Comment 17 Leandro Graciá Gil 2012-08-28 11:40:50 PDT
Removing [Chromium] from the bug name as it will introduce a new method in WebCore::Node.
Comment 18 Leandro Graciá Gil 2012-08-28 11:54:31 PDT
Created attachment 161026 [details]
Patch
Comment 19 Adam Barth 2012-08-28 15:37:08 PDT
Comment on attachment 161026 [details]
Patch

View in context: https://bugs.webkit.org/attachment.cgi?id=161026&action=review

Thanks for iterating on the patch!

> Source/WebKit/chromium/src/WebViewImpl.cpp:4009
> +        if (node->isLink() || (touchType != WebInputEvent::GestureLongPress
> +                && (node->willRespondToTouchEvents() || node->willRespondToMouseClickEvents()))) {
> +            return false;

I would have broken this up in to a couple of if-statements to make it easier to understand the logic here, but this is fine too.
Comment 20 WebKit Review Bot 2012-08-28 16:48:58 PDT
Comment on attachment 161026 [details]
Patch

Rejecting attachment 161026 [details] from commit-queue.
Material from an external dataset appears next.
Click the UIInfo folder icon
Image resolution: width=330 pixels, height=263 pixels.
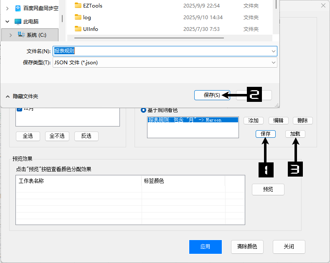tap(78, 29)
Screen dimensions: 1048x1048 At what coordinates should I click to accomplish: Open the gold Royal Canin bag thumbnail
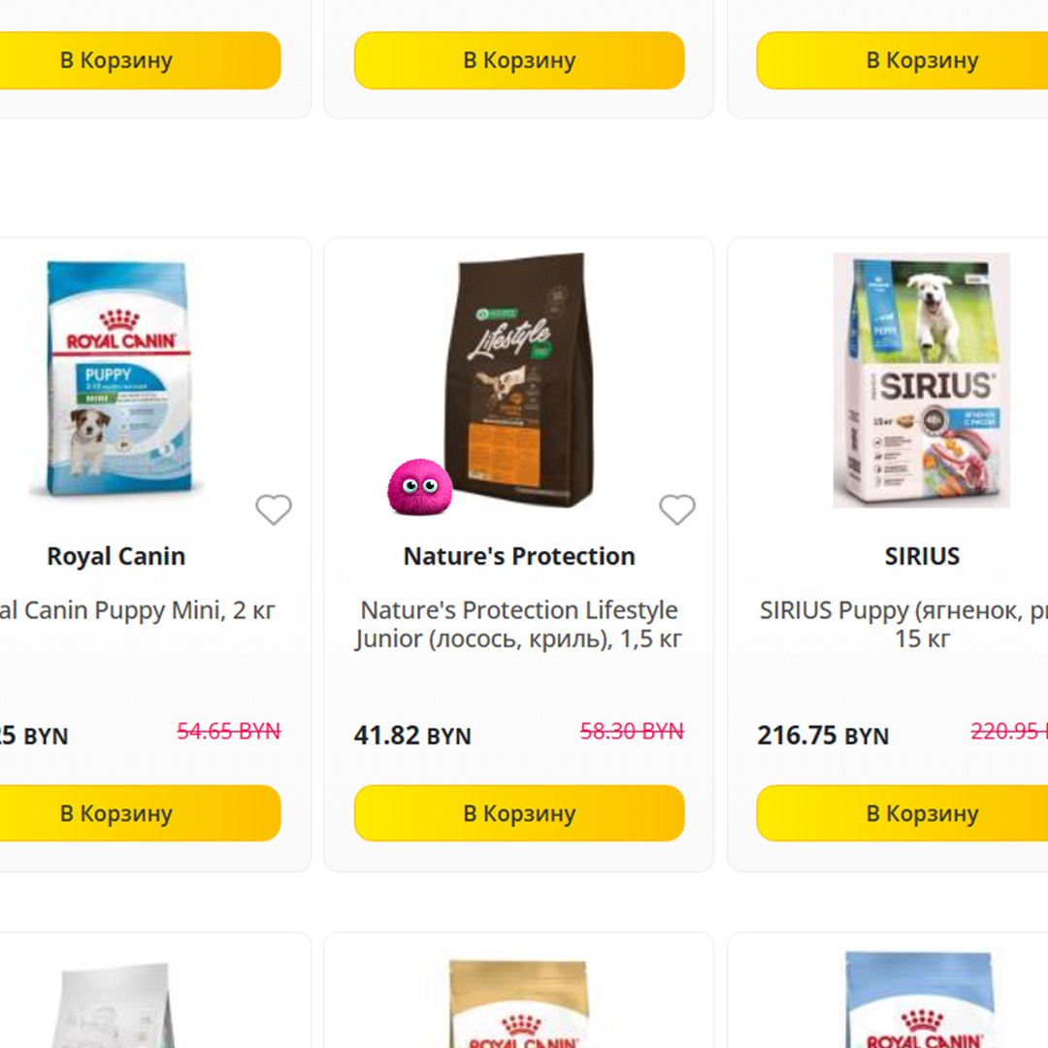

Failed to run "['/mnt/git/webkit-commit-queue/Tools/Scripts/webkit-patch', '--status-host=queues.webkit.org', '-..." exit_code: 2

Last 500 characters of output:
webkit-commit-queue/Source/WebKit/chromium/webkit --revision 153466 --non-interactive --force --accept theirs-conflict --ignore-externals' in '/mnt/git/webkit-commit-queue/Source/WebKit/chromium'
50>At revision 153466.

________ running '/usr/bin/python tools/clang/scripts/update.py --mac-only' in '/mnt/git/webkit-commit-queue/Source/WebKit/chromium'

________ running '/usr/bin/python gyp_webkit' in '/mnt/git/webkit-commit-queue/Source/WebKit/chromium'
Updating webkit projects from gyp files...

Full output: http://queues.webkit.org/results/13656528
Comment 21 Adam Barth 2012-08-28 16:50:32 PDT
Comment on attachment 161026 [details]
Patch

View in context: https://bugs.webkit.org/attachment.cgi?id=161026&action=review

> Source/WebCore/ChangeLog:8
> +        Additional information of the change such as approach, rationale. Please add per-function descriptions below (OOPS!).

This line is tripping you up.  I'll remove it for you.
Comment 22 Adam Barth 2012-08-28 16:54:21 PDT
Created attachment 161091 [details]
Patch for landing
Comment 23 WebKit Review Bot 2012-08-28 18:05:18 PDT
Comment on attachment 161091 [details]
Patch for landing

Clearing flags on attachment: 161091

Committed r126945: <http://trac.webkit.org/changeset/126945>
Comment 24 WebKit Review Bot 2012-08-28 18:05:23 PDT
All reviewed patches have been landed.  Closing bug.